The preview is not as pretty as the real thing, but I thought embedding a 27MB video in the page might be a bit much.
Yeah I did my best to compress it but it's so noisy that there's very little compression that can be done without turning it into a blur. I can give you the original lossless PNG frames if you want them, but honestly I don't know that they'd be that useful.
Here's one lossless frame from near the end of the video, it's kinda nice because it gives you a little bit of context for the final Waldo without being overwhelming. https://i.imgur.com/wNZICnP.png
I am really curious about the search algorithm. I love the palette hack, how did you find candidates to then start searching through the possible palettes?
I can sort of think of:
1) Collapse the colours in the palette to the minimum necessary to be seen as "Waldo". The more slack in the gif palette the better - 24bit colour vs 16 colours (or fewer) in the starting image?
2) For each substring in Pi, map the hex value to a colour (or close to the colour) to match the expected image.
We're looking for a substring with the largest number of unique values. If we have unique values, we can paint each value with a colour close enough to the expected value that humans will see them as the same.

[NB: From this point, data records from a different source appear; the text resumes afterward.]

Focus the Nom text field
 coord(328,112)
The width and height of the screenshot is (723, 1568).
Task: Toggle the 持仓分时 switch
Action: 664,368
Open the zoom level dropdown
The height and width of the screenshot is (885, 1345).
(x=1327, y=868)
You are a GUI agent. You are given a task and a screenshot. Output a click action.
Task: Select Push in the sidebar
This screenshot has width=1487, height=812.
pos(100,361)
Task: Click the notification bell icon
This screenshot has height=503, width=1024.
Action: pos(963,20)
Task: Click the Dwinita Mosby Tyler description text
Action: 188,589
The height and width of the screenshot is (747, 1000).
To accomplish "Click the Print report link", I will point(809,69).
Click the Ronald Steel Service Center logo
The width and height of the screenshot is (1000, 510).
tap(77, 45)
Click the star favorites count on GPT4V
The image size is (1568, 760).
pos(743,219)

Yes, it helps to have more unique values. We want each repeated byte to occur in part of the pattern where a color also repeats.
What I do is search for substrings with the fewest repeated bytes that don't match the target pattern. I prioritize first minimizing conflicts between light (white and tan) vs. dark (black and red). Reducing other conflicts is a tie-breaker.
The featured gif has 79 "mismatched" pixels out of 494, by the black/white metric. I've found candidates with as few as 75, but subjectively I didn't think they looked as good.